Discovering Central America 101: Travel Basics
Central America is a breathtaking isthmus, filled with both natural and man-made wonders often hidden in dense forests and blue waters. This small stretch of land connecting Mexico and Colombia is not only a bridge between North and South America, it’s also a place of condensed cultural immersion, with traditions, foods and atmospheres as distinct and diverse as in its more sizeable neighbors to the north and south.
Everything has just been squeezed into a smaller, very narrow package.
For the most part, that makes for a much easier and shorter travel experience than in other parts of the world. Flights aren’t as far or as long and are therefore slightly less expensive.
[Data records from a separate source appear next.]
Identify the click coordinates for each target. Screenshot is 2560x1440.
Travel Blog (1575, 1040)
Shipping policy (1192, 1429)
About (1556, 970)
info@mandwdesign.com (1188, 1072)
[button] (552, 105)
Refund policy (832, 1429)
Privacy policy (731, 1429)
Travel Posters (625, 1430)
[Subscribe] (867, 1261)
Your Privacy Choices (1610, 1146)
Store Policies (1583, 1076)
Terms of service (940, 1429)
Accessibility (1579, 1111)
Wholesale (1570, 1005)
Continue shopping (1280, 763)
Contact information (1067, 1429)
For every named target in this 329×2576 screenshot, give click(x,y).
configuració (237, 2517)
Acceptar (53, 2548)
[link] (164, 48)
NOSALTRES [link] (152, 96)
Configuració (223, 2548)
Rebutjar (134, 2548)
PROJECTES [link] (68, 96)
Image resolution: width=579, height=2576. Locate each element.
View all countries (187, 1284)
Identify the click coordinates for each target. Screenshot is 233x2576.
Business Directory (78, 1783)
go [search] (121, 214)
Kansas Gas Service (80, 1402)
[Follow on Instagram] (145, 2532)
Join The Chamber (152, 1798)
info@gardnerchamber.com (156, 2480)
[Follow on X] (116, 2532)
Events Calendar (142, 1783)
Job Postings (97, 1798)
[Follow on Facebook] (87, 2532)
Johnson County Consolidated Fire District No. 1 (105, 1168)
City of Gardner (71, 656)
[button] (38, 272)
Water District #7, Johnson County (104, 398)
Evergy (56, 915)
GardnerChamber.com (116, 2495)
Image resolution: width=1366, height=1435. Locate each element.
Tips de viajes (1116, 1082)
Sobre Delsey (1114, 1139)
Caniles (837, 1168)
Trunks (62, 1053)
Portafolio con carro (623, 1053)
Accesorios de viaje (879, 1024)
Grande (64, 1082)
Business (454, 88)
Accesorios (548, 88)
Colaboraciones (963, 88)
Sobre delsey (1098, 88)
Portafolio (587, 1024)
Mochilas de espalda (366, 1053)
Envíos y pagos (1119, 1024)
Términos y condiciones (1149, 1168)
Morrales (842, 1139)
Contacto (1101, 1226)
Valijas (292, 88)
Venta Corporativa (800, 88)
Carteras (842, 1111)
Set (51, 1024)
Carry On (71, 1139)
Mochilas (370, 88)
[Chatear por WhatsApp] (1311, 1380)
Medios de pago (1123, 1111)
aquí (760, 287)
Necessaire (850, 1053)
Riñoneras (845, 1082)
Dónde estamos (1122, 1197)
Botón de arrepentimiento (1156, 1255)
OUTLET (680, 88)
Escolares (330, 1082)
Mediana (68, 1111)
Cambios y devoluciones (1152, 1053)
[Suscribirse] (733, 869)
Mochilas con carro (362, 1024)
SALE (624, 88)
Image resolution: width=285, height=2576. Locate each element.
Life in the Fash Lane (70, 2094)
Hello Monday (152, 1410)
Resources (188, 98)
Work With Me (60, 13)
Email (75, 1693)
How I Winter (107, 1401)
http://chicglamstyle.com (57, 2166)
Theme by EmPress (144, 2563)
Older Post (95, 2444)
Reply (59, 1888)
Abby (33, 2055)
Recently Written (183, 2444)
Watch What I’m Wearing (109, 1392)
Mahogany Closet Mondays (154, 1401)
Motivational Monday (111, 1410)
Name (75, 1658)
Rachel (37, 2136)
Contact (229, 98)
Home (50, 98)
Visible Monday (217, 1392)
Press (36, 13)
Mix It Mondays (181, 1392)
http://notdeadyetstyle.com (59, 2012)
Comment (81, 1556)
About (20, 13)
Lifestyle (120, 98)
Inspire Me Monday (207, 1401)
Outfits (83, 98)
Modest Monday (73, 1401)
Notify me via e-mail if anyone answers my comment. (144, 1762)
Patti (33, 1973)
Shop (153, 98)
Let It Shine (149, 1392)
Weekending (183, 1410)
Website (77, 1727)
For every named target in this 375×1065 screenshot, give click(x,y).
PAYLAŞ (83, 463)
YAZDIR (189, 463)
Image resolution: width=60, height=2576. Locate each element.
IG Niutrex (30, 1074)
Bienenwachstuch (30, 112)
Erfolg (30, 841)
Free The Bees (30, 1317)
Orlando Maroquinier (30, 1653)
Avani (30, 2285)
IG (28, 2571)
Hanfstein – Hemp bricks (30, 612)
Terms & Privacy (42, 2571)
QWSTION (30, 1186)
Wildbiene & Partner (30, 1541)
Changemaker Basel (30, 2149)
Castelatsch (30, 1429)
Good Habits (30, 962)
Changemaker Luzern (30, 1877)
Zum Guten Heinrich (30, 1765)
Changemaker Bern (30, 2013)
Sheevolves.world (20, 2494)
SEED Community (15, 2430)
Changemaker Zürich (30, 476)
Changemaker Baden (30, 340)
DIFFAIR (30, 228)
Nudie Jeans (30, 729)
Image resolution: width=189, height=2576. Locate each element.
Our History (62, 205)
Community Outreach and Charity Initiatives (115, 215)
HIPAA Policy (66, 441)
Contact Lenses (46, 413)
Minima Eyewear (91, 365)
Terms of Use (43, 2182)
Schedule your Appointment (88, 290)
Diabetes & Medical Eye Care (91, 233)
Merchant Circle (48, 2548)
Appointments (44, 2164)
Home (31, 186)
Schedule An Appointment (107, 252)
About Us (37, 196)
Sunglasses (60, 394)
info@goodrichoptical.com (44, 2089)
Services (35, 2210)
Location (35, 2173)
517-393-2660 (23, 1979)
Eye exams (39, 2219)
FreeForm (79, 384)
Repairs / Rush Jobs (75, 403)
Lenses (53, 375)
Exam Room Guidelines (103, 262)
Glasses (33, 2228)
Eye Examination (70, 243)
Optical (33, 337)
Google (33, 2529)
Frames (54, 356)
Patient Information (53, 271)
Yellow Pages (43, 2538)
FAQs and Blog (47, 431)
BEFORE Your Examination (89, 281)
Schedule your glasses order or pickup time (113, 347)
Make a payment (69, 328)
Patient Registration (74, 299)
Roads can be hazardous and tedious as a result of the sometimes mountainous terrain, which can make what would be a 45-minute flight morph into an eight-hour ride by car. Rental car agencies make customers change vehicles before crossing into a new country and, according to representatives from Alamo Rent a Car (www.alamocostarica.com/central.htm), there is a $50 charge for the service.
Buses make for long trips, but because so much of Central America is connected by smaller highlights that dot the path between the really stunning attractions, any trip can be broken up easily.
The most comfortable option is to fly to cover distance and then take a bus or rent a car to get to smaller sites off the beaten path. For this, TACA airlines (www.taca.com) is probably the most comprehensive in its coverage of the region. With flights to 12 cities between Bogotá and Mexico City, and two flights to the Caribbean islands, travelers can easily cover ground in a couple of hours that would otherwise cost them a day or more sitting on a bus.
The airline offers a number of promotions on its Web site, but most are subject to a short time frame for booking. By carefully monitoring the offers, however, a traveler can come across a round-trip flight within Central America for as little as $67 (plus about $27 in taxes).
For service within Costa Rica, Nature Air (www.natureair.com) is known for not only its carbon-neutral system of operation, but also for cutting exhausting travel times down to less than an hour’s trip. While the company operates almost exclusively in Costa Rica – with 74 daily flights to 17 locations in the country – it also offers a flight to the Caribbean archipelago of Bocas del Toro in Panama.
At the time of writing, specials as low as $39 (with restrictions, taxes and fees) from the capital city of San José to north-central Costa Rica’s La Fortuna were being offered on the airline’s Web site.
Sansa (www.flysansa.com), TACA’s domestic airline in Costa Rica, also offers local service in that country.
When it comes to ground travel, Tica Bus (www.ticabus.com) covers Central America in a web of routes connecting Panama City with Tapacula, Mexico, just north of the Guatemalan border on the Pacific coast.
It’s also one of the more comfortable forms of extended travel, offering soft, reclining seats with a varying range of movement. Economy seats recline more than airplane seats, while an extra $10 to $20 will upgrade travelers to the Executive class, which offers enough movement to easily demonstrate the difference between a right and an obtuse angle.
Travel times can be long, with a trip between Panama City and Tapacula spanning about three days. The trip between Panama City and San José takes 15 to 16 hours, but the average time between other major cities is about seven to nine hours, according to the company’s Web site.
One fault of Tica Bus, however, is that it hugs the Pacific coast as it winds its way through Central America. None of the clarity of the Caribbean Sea or the difference in culture and food can be seen along the Tica Bus routes – except for in San Pedro Sula, Honduras. If the Caribbean coast is on a traveler’s list, however, it can easily be reached by bus companies operating within a given country.
Tica Bus fares are reasonable, ranging from about $25 ($35 in Executive class) to travel from major hub to major hub to more than $100 to travel the entire span of Central America, according to the Web site. Tickets can also be bought “open,” to be redeemed whenever the traveler feels it’s time to move on – so long as there’s space on the bus.
As far as rental cars go, they may hinder traveling more than is necessary if a traveler is planning on crossing borders.
Instead, to avoid the hassle at each border and the extra fees demanded by rental companies, it’s probably better to fly or take a bus across the border and rent a car after arriving. A number of airlines and rental car companies have worked out packages to make the combination more financially attractive for travelers.